====== TRECHO SELECIONADO

A cultura dos milagres – essa que se apresenta como um modo de vida amparado nas intervenções milagrosas de Deus – está necessariamente construída sobre uma interpretação idealizada da Bíblia. O que torna a atitude de alguns crentes irresponsável, absurda, até mesmo criminosa, mas coerente com a sua compreensão da Bíblia:
Sem socorro, menina morre enquanto pais rezavam
Uma menina americana de 11 anos morreu de diabetes enquanto seus pais rezavam pela sua cura, sem chamar médicos para socorrê-la, informaram as autoridades de Wisconsin.
Os pais da garota, Dale e Leilani Neumann, foram acusados de homicídio culposo (sem intenção de matar). O casal acredita somente na Bíblia e está convencido de que sua filha estava nas mãos de Deus, segundo declarou a mãe da menina.
Segundo a agência Ansa, a garota morreu no dia 23 de março passado em sua casa em Weston, vítima de um nível muito baixo de insulina no sangue. Os pais nunca a levaram a consultas médicas.
Redação Terra
Não faz o menor sentido sustentar uma interpretação da Bíblia que não experimentamos de fato, ou que contradiz a vida. A autoridade da Bíblia está exatamente em sua promoção da vida: “Toda a Escritura é inspirada por Deus e útil para o ensino, para a repreensão, para a correção e para a instrução na justiça, para que o homem de Deus seja apto e plenamente preparado para toda boa obra.” (2Tm 3.16-17)
Tenho ouvido com mais freqüência que gostaria, quando no esforço por compreender Deus e suas manifestações em nossa vida, a advertência de que Deus não é alcançável pela lógica humana, de que ele está acima da nossa lógica. O que me parece um absurdo completo. Se de fato fosse assim, haveria um fosso intransponível entre Deus e a humanidade. Sequer dele faríamos qualquer referência. Nem o nome Deus seria pronunciado. A dizermos “Deus” o fazemos sempre de dentro de uma lógica. Porque palavras só significam algo dentro de uma lógica.
Dizer que Deus não cabe em uma lógica é outra coisa. Até porque nenhuma verdade cabe absolutamente em uma lógica. Ninguém cabe dentro de uma lógica. Muito menos Deus. Portanto, abdicar do pensamento para conhecer Deus é matar “Deus” em nossa experiência. O que dá razão novamente a Nietzche. Mas não apenas matamos Deus com uma abdicação do pensamento, matamos a nós mesmos. Desistimos do que nos toca e nos reivindica compreensão.

============

**QUESTÕES DO TRECHO**
1. Devolva, sem nenhuma alteração, a parte do trecho selecionado que vai de "A cultura dos" até "autoridades de Wisconsin.".
2. Responda com base no trecho selecionado:
(a) Quantos anos tinha a menina que morreu?
(b) Em que cidade ficava a casa onde a garota morreu?
(c) Qual referência bíblica acompanha a citação sobre a Escritura ser útil para o ensino?

====== SEÇÃO DE DADOS

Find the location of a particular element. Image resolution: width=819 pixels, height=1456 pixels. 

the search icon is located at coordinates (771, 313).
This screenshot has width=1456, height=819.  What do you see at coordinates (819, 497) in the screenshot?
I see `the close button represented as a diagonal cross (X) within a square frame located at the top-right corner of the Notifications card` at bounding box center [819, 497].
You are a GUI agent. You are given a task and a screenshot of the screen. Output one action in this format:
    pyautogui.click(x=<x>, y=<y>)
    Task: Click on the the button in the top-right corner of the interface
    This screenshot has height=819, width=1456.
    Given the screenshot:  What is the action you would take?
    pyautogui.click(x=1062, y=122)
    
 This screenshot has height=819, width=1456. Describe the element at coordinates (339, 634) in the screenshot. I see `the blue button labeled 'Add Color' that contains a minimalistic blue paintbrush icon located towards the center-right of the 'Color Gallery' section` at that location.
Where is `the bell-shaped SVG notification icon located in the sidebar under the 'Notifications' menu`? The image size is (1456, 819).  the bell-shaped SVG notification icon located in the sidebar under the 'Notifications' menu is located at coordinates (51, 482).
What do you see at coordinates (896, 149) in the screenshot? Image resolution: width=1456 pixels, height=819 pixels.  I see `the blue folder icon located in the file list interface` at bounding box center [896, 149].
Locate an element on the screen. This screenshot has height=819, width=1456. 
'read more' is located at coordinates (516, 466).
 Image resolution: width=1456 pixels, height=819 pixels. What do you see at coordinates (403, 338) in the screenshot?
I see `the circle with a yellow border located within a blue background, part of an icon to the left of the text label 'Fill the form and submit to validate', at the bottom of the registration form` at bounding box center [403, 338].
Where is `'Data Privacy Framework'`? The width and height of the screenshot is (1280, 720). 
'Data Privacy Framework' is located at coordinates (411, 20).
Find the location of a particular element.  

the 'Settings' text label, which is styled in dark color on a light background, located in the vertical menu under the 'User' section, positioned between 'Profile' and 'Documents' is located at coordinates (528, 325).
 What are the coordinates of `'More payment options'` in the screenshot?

============

**RESULTADOS**
1.
A cultura dos milagres – essa que se apresenta como um modo de vida amparado nas intervenções milagrosas de Deus – está necessariamente construída sobre uma interpretação idealizada da Bíblia. O que torna a atitude de alguns crentes irresponsável, absurda, até mesmo criminosa, mas coerente com a sua compreensão da Bíblia:
Sem socorro, menina morre enquanto pais rezavam
Uma menina americana de 11 anos morreu de diabetes enquanto seus pais rezavam pela sua cura, sem chamar médicos para socorrê-la, informaram as autoridades de Wisconsin.

2.
(a) 11 anos.
(b) Weston.
(c) 2Tm 3.16-17.